━━━━━ Material for this exercise

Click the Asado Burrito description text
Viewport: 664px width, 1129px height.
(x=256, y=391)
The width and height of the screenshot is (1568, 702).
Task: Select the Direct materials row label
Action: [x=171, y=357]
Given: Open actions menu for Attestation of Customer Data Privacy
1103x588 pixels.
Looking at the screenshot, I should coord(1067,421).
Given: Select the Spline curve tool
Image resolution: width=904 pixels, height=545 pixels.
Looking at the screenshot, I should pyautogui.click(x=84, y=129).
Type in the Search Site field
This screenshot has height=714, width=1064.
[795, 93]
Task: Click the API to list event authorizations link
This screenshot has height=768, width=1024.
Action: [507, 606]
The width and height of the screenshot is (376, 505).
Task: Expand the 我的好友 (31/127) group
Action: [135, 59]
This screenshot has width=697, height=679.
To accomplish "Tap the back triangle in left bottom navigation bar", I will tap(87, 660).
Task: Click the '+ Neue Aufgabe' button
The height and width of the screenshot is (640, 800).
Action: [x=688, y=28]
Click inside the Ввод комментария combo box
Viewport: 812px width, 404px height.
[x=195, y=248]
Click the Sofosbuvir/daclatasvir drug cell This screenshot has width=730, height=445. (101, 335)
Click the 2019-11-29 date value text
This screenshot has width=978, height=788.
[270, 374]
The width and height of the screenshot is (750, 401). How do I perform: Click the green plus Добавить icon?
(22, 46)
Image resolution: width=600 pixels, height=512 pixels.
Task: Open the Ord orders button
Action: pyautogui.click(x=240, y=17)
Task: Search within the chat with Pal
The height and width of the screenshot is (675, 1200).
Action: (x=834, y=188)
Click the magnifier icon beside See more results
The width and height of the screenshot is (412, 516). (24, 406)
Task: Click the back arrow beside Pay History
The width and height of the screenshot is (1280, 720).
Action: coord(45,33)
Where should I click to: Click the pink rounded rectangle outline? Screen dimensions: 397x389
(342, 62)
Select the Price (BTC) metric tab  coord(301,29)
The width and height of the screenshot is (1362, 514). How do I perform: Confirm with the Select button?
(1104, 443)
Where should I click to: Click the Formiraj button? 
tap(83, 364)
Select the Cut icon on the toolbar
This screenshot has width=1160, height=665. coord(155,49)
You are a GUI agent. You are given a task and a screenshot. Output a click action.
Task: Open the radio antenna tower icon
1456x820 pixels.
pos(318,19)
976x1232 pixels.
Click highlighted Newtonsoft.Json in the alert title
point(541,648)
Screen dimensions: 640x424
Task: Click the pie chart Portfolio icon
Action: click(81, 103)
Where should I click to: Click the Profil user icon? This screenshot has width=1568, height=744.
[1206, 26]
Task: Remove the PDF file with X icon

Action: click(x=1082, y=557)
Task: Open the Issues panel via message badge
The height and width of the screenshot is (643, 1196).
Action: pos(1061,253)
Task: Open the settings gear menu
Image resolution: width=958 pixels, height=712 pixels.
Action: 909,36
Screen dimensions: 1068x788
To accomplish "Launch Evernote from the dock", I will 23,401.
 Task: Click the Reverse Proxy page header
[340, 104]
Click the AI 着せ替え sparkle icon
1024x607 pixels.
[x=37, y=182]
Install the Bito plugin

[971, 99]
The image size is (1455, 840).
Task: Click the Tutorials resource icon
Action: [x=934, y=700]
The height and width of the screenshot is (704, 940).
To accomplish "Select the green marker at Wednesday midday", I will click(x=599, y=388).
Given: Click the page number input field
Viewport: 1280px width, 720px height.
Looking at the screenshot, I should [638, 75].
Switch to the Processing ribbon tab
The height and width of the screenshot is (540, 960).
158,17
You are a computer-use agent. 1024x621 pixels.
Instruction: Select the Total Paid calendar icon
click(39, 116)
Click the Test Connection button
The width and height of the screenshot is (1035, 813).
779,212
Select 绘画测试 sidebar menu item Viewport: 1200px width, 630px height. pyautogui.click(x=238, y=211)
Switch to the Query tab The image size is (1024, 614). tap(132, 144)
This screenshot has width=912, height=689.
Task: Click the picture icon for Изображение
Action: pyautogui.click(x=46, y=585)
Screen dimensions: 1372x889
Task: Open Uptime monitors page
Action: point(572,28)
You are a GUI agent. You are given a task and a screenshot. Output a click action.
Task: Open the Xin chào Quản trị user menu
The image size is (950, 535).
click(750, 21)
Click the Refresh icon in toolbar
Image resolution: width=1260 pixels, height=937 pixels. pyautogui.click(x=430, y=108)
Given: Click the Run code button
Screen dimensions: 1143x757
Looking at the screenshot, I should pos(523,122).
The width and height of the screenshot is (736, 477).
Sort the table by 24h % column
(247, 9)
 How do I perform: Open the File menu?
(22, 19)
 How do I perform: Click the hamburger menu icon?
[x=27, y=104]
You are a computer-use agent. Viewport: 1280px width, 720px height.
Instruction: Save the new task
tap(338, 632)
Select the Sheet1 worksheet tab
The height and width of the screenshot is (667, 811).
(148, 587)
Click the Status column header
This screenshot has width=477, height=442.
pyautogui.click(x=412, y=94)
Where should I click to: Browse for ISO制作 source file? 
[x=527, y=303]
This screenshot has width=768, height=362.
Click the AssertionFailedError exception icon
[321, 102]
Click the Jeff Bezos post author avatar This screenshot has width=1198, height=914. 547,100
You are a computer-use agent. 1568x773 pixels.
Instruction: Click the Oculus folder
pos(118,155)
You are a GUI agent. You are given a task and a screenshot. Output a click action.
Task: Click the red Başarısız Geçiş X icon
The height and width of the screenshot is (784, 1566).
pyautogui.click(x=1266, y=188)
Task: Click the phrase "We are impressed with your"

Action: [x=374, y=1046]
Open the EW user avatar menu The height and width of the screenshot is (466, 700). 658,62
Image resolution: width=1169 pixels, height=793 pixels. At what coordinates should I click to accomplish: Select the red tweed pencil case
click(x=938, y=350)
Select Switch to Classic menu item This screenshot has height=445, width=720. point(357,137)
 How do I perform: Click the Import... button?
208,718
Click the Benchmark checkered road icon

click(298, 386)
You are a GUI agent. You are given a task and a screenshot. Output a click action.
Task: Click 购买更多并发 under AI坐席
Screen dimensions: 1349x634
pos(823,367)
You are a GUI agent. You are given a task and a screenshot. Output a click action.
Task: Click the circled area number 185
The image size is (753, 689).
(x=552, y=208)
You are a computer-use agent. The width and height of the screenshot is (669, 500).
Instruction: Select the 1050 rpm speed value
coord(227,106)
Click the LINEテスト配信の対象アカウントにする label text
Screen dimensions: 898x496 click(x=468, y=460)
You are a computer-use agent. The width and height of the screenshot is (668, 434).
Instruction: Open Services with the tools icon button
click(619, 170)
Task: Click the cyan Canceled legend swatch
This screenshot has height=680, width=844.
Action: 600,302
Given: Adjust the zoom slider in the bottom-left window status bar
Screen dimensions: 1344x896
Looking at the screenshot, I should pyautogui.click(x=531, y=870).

━━━━━━━━━━

*What you need to do*: The output must reproduce the whole listing without a single change.

*Completed task*:
Click the Asado Burrito description text
Viewport: 664px width, 1129px height.
(x=256, y=391)
The width and height of the screenshot is (1568, 702).
Task: Select the Direct materials row label
Action: [x=171, y=357]
Given: Open actions menu for Attestation of Customer Data Privacy
1103x588 pixels.
Looking at the screenshot, I should coord(1067,421).
Given: Select the Spline curve tool
Image resolution: width=904 pixels, height=545 pixels.
Looking at the screenshot, I should pyautogui.click(x=84, y=129).
Type in the Search Site field
This screenshot has height=714, width=1064.
[795, 93]
Task: Click the API to list event authorizations link
This screenshot has height=768, width=1024.
Action: [507, 606]
The width and height of the screenshot is (376, 505).
Task: Expand the 我的好友 (31/127) group
Action: [135, 59]
This screenshot has width=697, height=679.
To accomplish "Tap the back triangle in left bottom navigation bar", I will tap(87, 660).
Task: Click the '+ Neue Aufgabe' button
The height and width of the screenshot is (640, 800).
Action: [x=688, y=28]
Click inside the Ввод комментария combo box
Viewport: 812px width, 404px height.
[x=195, y=248]
Click the Sofosbuvir/daclatasvir drug cell This screenshot has width=730, height=445. (101, 335)
Click the 2019-11-29 date value text
This screenshot has width=978, height=788.
[270, 374]
The width and height of the screenshot is (750, 401). How do I perform: Click the green plus Добавить icon?
(22, 46)
Image resolution: width=600 pixels, height=512 pixels.
Task: Open the Ord orders button
Action: pyautogui.click(x=240, y=17)
Task: Search within the chat with Pal
The height and width of the screenshot is (675, 1200).
Action: (x=834, y=188)
Click the magnifier icon beside See more results
The width and height of the screenshot is (412, 516). (24, 406)
Task: Click the back arrow beside Pay History
The width and height of the screenshot is (1280, 720).
Action: coord(45,33)
Where should I click to: Click the pink rounded rectangle outline? Screen dimensions: 397x389
(342, 62)
Select the Price (BTC) metric tab  coord(301,29)
The width and height of the screenshot is (1362, 514). How do I perform: Confirm with the Select button?
(1104, 443)
Where should I click to: Click the Formiraj button? 
tap(83, 364)
Select the Cut icon on the toolbar
This screenshot has width=1160, height=665. coord(155,49)
You are a GUI agent. You are given a task and a screenshot. Output a click action.
Task: Open the radio antenna tower icon
1456x820 pixels.
pos(318,19)
976x1232 pixels.
Click highlighted Newtonsoft.Json in the alert title
point(541,648)
Screen dimensions: 640x424
Task: Click the pie chart Portfolio icon
Action: click(81, 103)
Where should I click to: Click the Profil user icon? This screenshot has width=1568, height=744.
[1206, 26]
Task: Remove the PDF file with X icon

Action: click(x=1082, y=557)
Task: Open the Issues panel via message badge
The height and width of the screenshot is (643, 1196).
Action: pos(1061,253)
Task: Open the settings gear menu
Image resolution: width=958 pixels, height=712 pixels.
Action: 909,36
Screen dimensions: 1068x788
To accomplish "Launch Evernote from the dock", I will 23,401.
 Task: Click the Reverse Proxy page header
[340, 104]
Click the AI 着せ替え sparkle icon
1024x607 pixels.
[x=37, y=182]
Install the Bito plugin

[971, 99]
The image size is (1455, 840).
Task: Click the Tutorials resource icon
Action: [x=934, y=700]
The height and width of the screenshot is (704, 940).
To accomplish "Select the green marker at Wednesday midday", I will click(x=599, y=388).
Given: Click the page number input field
Viewport: 1280px width, 720px height.
Looking at the screenshot, I should [638, 75].
Switch to the Processing ribbon tab
The height and width of the screenshot is (540, 960).
158,17
You are a computer-use agent. 1024x621 pixels.
Instruction: Select the Total Paid calendar icon
click(39, 116)
Click the Test Connection button
The width and height of the screenshot is (1035, 813).
779,212
Select 绘画测试 sidebar menu item Viewport: 1200px width, 630px height. pyautogui.click(x=238, y=211)
Switch to the Query tab The image size is (1024, 614). tap(132, 144)
This screenshot has width=912, height=689.
Task: Click the picture icon for Изображение
Action: pyautogui.click(x=46, y=585)
Screen dimensions: 1372x889
Task: Open Uptime monitors page
Action: point(572,28)
You are a GUI agent. You are given a task and a screenshot. Output a click action.
Task: Open the Xin chào Quản trị user menu
The image size is (950, 535).
click(750, 21)
Click the Refresh icon in toolbar
Image resolution: width=1260 pixels, height=937 pixels. pyautogui.click(x=430, y=108)
Given: Click the Run code button
Screen dimensions: 1143x757
Looking at the screenshot, I should pos(523,122).
The width and height of the screenshot is (736, 477).
Sort the table by 24h % column
(247, 9)
 How do I perform: Open the File menu?
(22, 19)
 How do I perform: Click the hamburger menu icon?
[x=27, y=104]
You are a computer-use agent. Viewport: 1280px width, 720px height.
Instruction: Save the new task
tap(338, 632)
Select the Sheet1 worksheet tab
The height and width of the screenshot is (667, 811).
(148, 587)
Click the Status column header
This screenshot has width=477, height=442.
pyautogui.click(x=412, y=94)
Where should I click to: Browse for ISO制作 source file? 
[x=527, y=303]
This screenshot has width=768, height=362.
Click the AssertionFailedError exception icon
[321, 102]
Click the Jeff Bezos post author avatar This screenshot has width=1198, height=914. 547,100
You are a computer-use agent. 1568x773 pixels.
Instruction: Click the Oculus folder
pos(118,155)
You are a GUI agent. You are given a task and a screenshot. Output a click action.
Task: Click the red Başarısız Geçiş X icon
The height and width of the screenshot is (784, 1566).
pyautogui.click(x=1266, y=188)
Task: Click the phrase "We are impressed with your"

Action: [x=374, y=1046]
Open the EW user avatar menu The height and width of the screenshot is (466, 700). 658,62
Image resolution: width=1169 pixels, height=793 pixels. At what coordinates should I click to accomplish: Select the red tweed pencil case
click(x=938, y=350)
Select Switch to Classic menu item This screenshot has height=445, width=720. point(357,137)
 How do I perform: Click the Import... button?
208,718
Click the Benchmark checkered road icon

click(298, 386)
You are a GUI agent. You are given a task and a screenshot. Output a click action.
Task: Click 购买更多并发 under AI坐席
Screen dimensions: 1349x634
pos(823,367)
You are a GUI agent. You are given a task and a screenshot. Output a click action.
Task: Click the circled area number 185
The image size is (753, 689).
(x=552, y=208)
You are a computer-use agent. The width and height of the screenshot is (669, 500).
Instruction: Select the 1050 rpm speed value
coord(227,106)
Click the LINEテスト配信の対象アカウントにする label text
Screen dimensions: 898x496 click(x=468, y=460)
You are a computer-use agent. The width and height of the screenshot is (668, 434).
Instruction: Open Services with the tools icon button
click(619, 170)
Task: Click the cyan Canceled legend swatch
This screenshot has height=680, width=844.
Action: 600,302
Given: Adjust the zoom slider in the bottom-left window status bar
Screen dimensions: 1344x896
Looking at the screenshot, I should pyautogui.click(x=531, y=870).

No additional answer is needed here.